März 2012 |
120304 |
ENERGIE-CHRONIK |
RWE und E.ON verzichten auf den geplanten Bau neuer Kernkraftwerke in Großbritannien. Wie sie am 29. März über ihre britischen Töchter mitteilen ließen, suchen sie einen neuen Eigentümer für das seit November 2009 bestehende Gemeinschaftsunternehmen Horizon Nuclear Power (091106). Die beiden Konzerne haben bereits mehrere hundert Millionen Euro in die britischen KKW-Projekte investiert. Daß sie sich nun dennoch zurückziehen, dürfte hauptsächlich auf den Atomausstieg in Deutschland zurückzuführen sein: Mit der sukzessiven Stillegung der Kernkraftwerke sowie der neu eingeführten Brennelementesteuer versiegt bei beiden Konzernen die profitabelste Einnahmequelle.
Das Gemeinschaftsunternehmen von E.ON und RWE wollte bis 2025 rund 16 Milliarden Euro investieren, um vier Reaktoren mit einer Leistung von insgesamt 6000 MW zu errichten. Die erforderlichen Grundstücke an den Standorten Wylfa und Oldbury hatte man sich bereits gesichert (090505). Offen war allerdings noch immer die Entscheidung für einen bestimmten Reaktortyp. Neben dem Europäischen Druckwasser-Reaktor (EPR) von Areva wäre etwa auch der AP 1000 von Westinghouse in Frage gekommen. Eigentlich sollte die endgültige Auswahl des Reaktorlieferanten "möglichst früh" im Jahr 2010 erfolgen. Daß sie sich derart verzögerte, verweist auf frühzeitig auftauchende Zweifel an der Rentabilität des ganzen Projektes.
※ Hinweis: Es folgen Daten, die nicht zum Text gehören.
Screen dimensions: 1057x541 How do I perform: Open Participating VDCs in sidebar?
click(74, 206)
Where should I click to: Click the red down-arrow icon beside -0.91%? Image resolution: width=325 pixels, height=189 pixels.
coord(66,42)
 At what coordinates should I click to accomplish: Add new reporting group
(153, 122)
Die britische Konzerntochter RWE npower begründete den Ausstieg vor allem mit der weltweiten Wirtschaftskrise. Dadurch sei die Finanzierung solcher Großprojekte schwieriger geworden. Hinzu habe sich durch den beschleunigten Atomausstieg in Deutschland der finanzielle Spielraum von RWE verringert, während die Baukosten für neue Kernkraftwerke gestiegen seien. Man glaube jedoch weiterhin, daß die Kernenergie eine wichtige Rolle im künftigen Energie-Mix Großbritanniens spielen werde. Man werde sich deshalb bemühen, schnell einen anderen Investor zu finden, der das Projekt fortführt. Dem Vernehmen nach soll ein Konzern aus China bereits Interesse angemeldet haben.
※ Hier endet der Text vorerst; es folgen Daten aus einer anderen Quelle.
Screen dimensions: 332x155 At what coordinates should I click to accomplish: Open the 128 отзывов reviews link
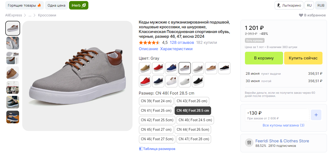click(182, 43)
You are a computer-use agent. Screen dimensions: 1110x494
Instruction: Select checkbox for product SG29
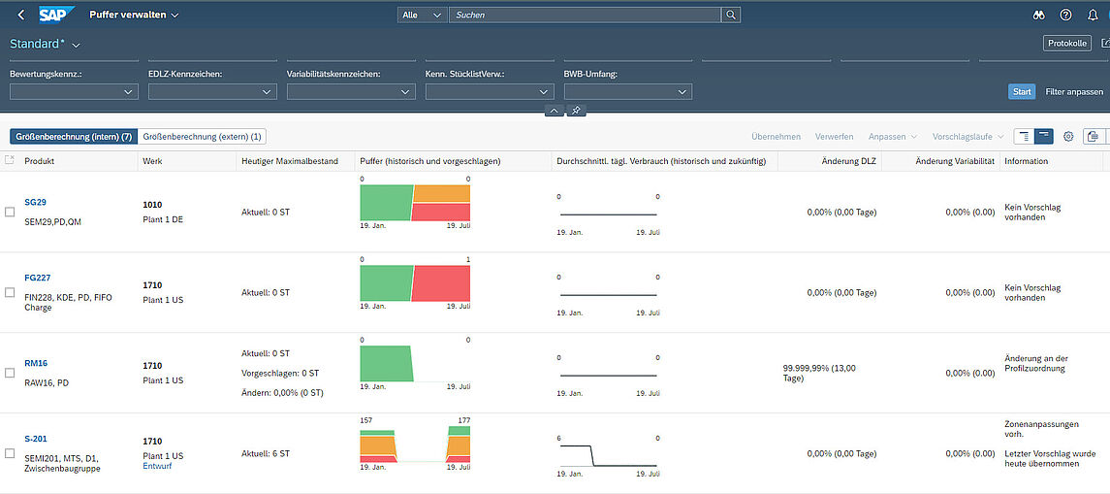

Nicht gefährdet sind dagegen die vier EPR-Reaktoren von Areva, die der französische Stromkonzern Electricité de France (EDF) mit Hilfe des von ihm übernommenen Atomstromproduzenten British Energy (080903) sowie des vor drei Jahren gewonnenen Atomstrom-Partners Centrica (090505) errichten möchte. Am 17. Februar bekräftigten der französische Staatspräsident Nicolas Sarkozy und der britische Premier David Cameron das Atombündnis, das ihre Vorgänger Jacques Chirac und Tony Blair vor knapp sechs Jahren vereinbarten (060705). Beide Länder seien "große Nationen auf dem Gebiet der zivilen Kernenergienutzung" und verfügten zusammen über 76 Reaktoren, hieß es in der gemeinsamen Erklärung. Die Kernenergie sichere in Frankreich 410.000 und in Großbritannien rund 50.00 Arbeitsplätze. Die geplante Erweiterung der britischen KKW-Kapazitäten um insgesamt 16.000 MW werde hier wie dort Tausende neuer Arbeitsplätze schaffen. Die Atompartnerschaft zwischen beiden Ländern sei ein "Katalysator für Wachstum und Beschäftigung" und ständig noch enger geworden, seitdem die EDF mit British Energy auch den Betrieb von 15 der insgesamt 18 britischen Reaktoren übernommen habe.